As a service to my readers, and to prevent a widespread narcolepsy epidemic (the malady that causes people to fall asleep in daytime), here is a very short summary of the ongoing debate.
What does Piketty claim? Simply – that “Beta” (the ratio of capital to income, for nations) initially fell, but in recent decades has risen. This is because the fraction of income saved (which is what leads to capital accumulation) exceeds the rate of growth of income or GDP.
So what? People who own capital can earn high return on their wealth, averaging 8 %; this doubles their wealth every 9 years. People who spend their income (most of us working people) fall into debt and fail to accumulate wealth.
So what? People with great wealth gain control of the democratic system, to perpetuate their wealth through tax breaks.
The growing concentration of wealth in fewer and fewer hands cannot be corrected by the democratic system (the vast majority, who have no wealth), because the super-rich use their wealth to manipulate the democratic system.
That last paragaph is NOT in Piketty.

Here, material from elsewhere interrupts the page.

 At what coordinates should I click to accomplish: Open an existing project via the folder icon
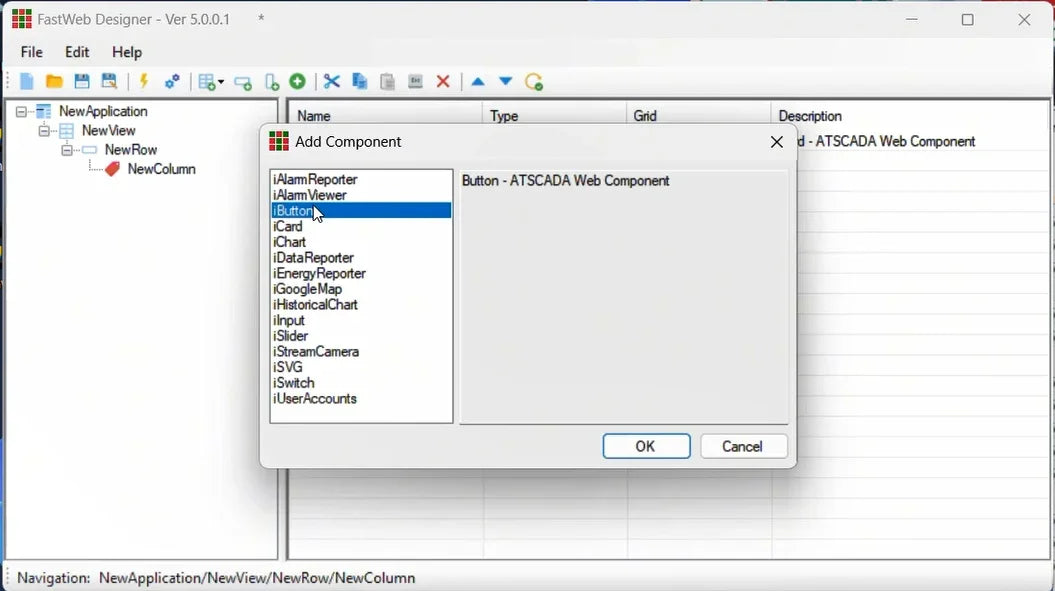(54, 81)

It comes from an article by John Cassidy, “Is America an Oligarchy?”, The New Yorker, April 18. He quotes two political scientists, Gilens and Page, who claim that: “Our analyses suggest that majorities of the American public actually have little influence over the policies our government adopts”:
Americans do enjoy many features central to democratic governance, such as regular elections, freedom of speech and association, and a widespread (if still contested) franchise. But …in the United States, our findings indicate, the majority does not rule—at least not in the causal sense of actually determining policy outcomes. When a majority of citizens disagrees with economic elites and/or with organized interests, they generally lose. Moreover … even when fairly large majorities of Americans favor policy change, they generally do not get it.
On many issues, say the authors, the rich exercise an effective veto. If they are against something, it is unlikely to happen.
So here is where things stand. Wealth grows faster than income. Wealth concentrates in fewer and fewer hands. Wealth corrupts democracy.
Marx predicted that the concentration of wealth would grow so intolerable, that the proletariat would revolt.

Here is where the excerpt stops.